Diesen abzuwenden, ist das erklärte Ziel von Tsipras, der am Mittwoch im EU-Parlament um Vertrauen und Verständnis warb. Das neue Hilfsprogramm müsse die Belastungen für die Bevölkerung gerechter verteilen, «Arbeitnehmer und Rentner können keine zusätzlichen Lasten akzeptieren», mahnte Tsipras. Die bisherigen Programme hätten primär zur Rettung der Banken gedient. «Sie kamen nicht beim Volk an», sagte er. «Mit keiner Reform wurde die Funktionsfähigkeit der Staatsmaschine verbessert.»

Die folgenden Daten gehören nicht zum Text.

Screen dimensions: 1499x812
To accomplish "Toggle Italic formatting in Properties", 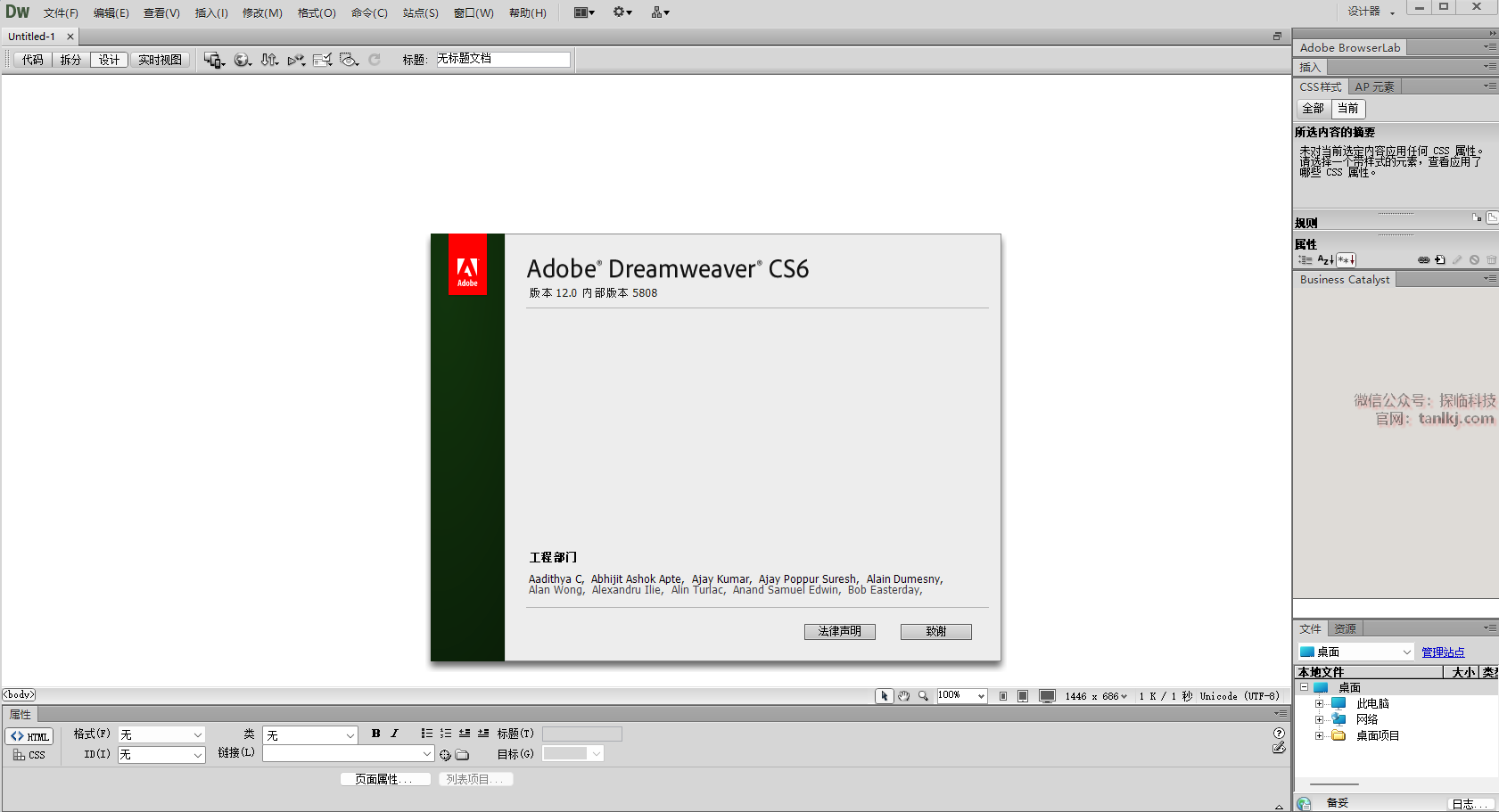I will [x=394, y=734].
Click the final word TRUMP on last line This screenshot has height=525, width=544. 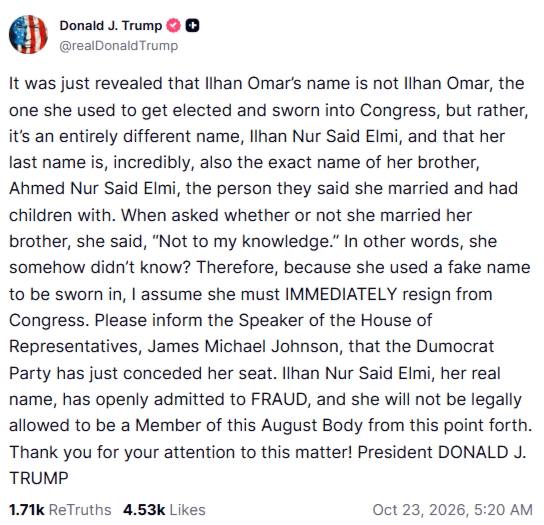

Zwar kündigte Tsipras' Finanzminister Euklid Tsakalotos in seinem einseitigen Hilfsantrag beim ESM die Umsetzung erster Reformen im Steuer- und Rentensystem für Beginn kommender Woche an. Weitere Details blieben aber offen. Ein Sprecher des Bundesfinanzministeriums machte deutlich, dass aus deutscher Sicht die Voraussetzungen für eine Prüfung noch nicht erfüllt seien: «Wir brauchen hier ein in die Zukunft gerichtetes umfassendes Reformprogramm.»

Auch Ratspräsident Donald Tusk sprach am Mittwoch eine deutliche Warnung aus: «Unsere Unfähigkeit zu einer Einigung könnte zur Pleite Griechenlands führen und zur Insolvenz seiner Banken.» Die Europäische Zentralbank (EZB) drohte damit, die bereits maximal ausgereizten Nothilfen für griechische Banken unverzüglich zu beenden, falls bis Sonntag keine Einigung im Schuldenstreit mit den Gläubigern stehe. «Wir beginnen uns sehr große Sorgen zu machen», sagte EZB-Ratsmitglied Christian Noyer dem französischen Radiosender Europe 1.

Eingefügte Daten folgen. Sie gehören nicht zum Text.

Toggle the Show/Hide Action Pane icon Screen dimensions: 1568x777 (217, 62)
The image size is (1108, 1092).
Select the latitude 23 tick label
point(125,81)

Seit Monaten sind die Banken des hoch verschuldeten Landes vor allem auf Ela-Notkredite («Emergency Liquidity Assistance») angewiesen. Diese sind eigentlich als vorübergehende Unterstützung prinzipiell gesunder Banken gedacht. «Wir können aber nicht unbegrenzt unsere Risiken erhöhen, weil die Steuerzahler in anderen Ländern letztlich dafür bezahlen müssten, wenn die Katastrophe eintritt», stellte Noyer klar. Griechenlands Wirtschaft bewege sich «am Rande einer Katastrophe».

Die griechischen Banken sind seit Montag voriger Woche geschlossen, Barabhebungen nur begrenzt möglich. Der Kapitalverkehr im Land wird streng kontrolliert. Sollte Athen am 20. Juli fällige und von der EZB gehaltene Staatsanleihen im Umfang von 3,5 Milliarden Euro nicht tilgen, wäre dies laut Noyers österreichischem EZB-Ratskollegen Ewald Nowotny dann «tatsächlich der Fall eines Staatsbankrotts».

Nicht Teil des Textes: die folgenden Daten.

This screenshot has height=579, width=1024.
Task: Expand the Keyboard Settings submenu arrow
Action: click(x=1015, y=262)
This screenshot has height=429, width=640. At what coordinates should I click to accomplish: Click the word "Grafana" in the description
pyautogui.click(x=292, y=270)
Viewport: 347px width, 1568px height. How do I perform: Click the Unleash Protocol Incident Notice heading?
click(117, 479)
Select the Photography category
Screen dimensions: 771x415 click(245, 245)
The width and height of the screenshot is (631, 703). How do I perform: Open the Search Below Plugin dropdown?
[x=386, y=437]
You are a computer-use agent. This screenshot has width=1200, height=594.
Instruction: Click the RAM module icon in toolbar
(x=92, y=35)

Der Internationale Währungsfonds (IWF) hatte in der vergangenen Woche geschätzt, dass Athen bis 2018 zusätzlich mehr als 50 Milliarden Euro benötige. Vor dem jüngsten Referendum hatte Tsipras bereits ein Gesuch für ein Zwei-Jahres-Programm von rund 29 Milliarden Euro gestellt. Dieser Antrag gilt inzwischen als überholt, da sich die wirtschaftliche Lage Griechenlands wegen der Bankenschließungen und der Kapitalverkehrskontrollen dramatisch verschlechtert hat.